William R. Leigh (1866-1955)
The Right of Way
oil on canvas
28 × 22 inches
signed lower left
Sold at Auction: $697,000
Condition ReportSurface condition excellent, several hairline cracks upper right corner and below the horse. Several specks of inpainting to left of cowboy’s hat.
Important Notice: Statements of condition are provided as a service to potential bidders; such statements are educated opinions and should not be regarded as facts. The Coeur d’Alene Art Auction has no responsibility for any errors or omissions.
In William Robinson Leigh Western Artist, D. Duane Cummins wrote, “Leigh’s expeditions to western America were very demanding and filled with difficulties typical to all western artists who sought to view their material firsthand. Their food was provided by nature, and Leigh wrote in his ‘Wyoming Diary’ how tiresome weeks of trout, sage hen, and squirrel could become. In neither Wyoming nor the Southwest could he sketch on an overcast day, because the coloration was distorted. Also, if the oil sketches were not well-protected, a sudden downpour could ruin weeks of work.

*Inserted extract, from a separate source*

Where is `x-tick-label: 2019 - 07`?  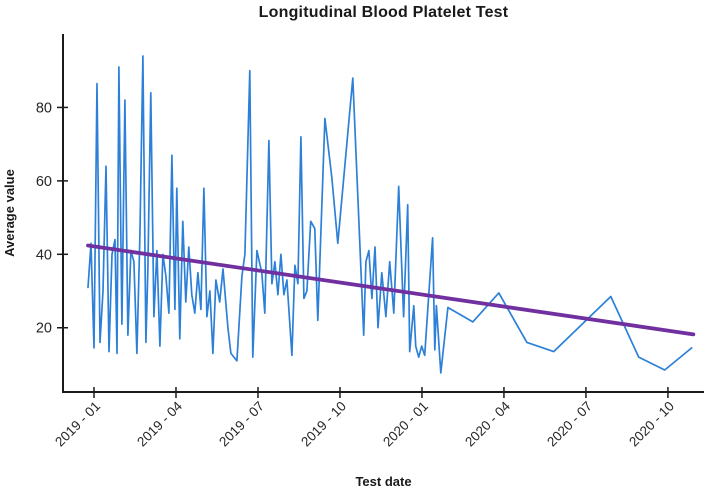 x-tick-label: 2019 - 07 is located at coordinates (242, 424).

Indians were often uncooperative subjects, refusing to model for either photograph or sketch, because they had been warned by tribal leaders that doing so would result in the loss of part of their souls. Insects were a constant bother. ‘After a day of sketching,’ complained Leigh, ‘my palette was thickly strewn with dead, dying, or famished insects; I ignored them. After work it took me an hour, with the point of a penknife blade, to pick the dead mosquitoes off my studies.’ Learning to survive in the wilderness was a matter of course for the western artist.”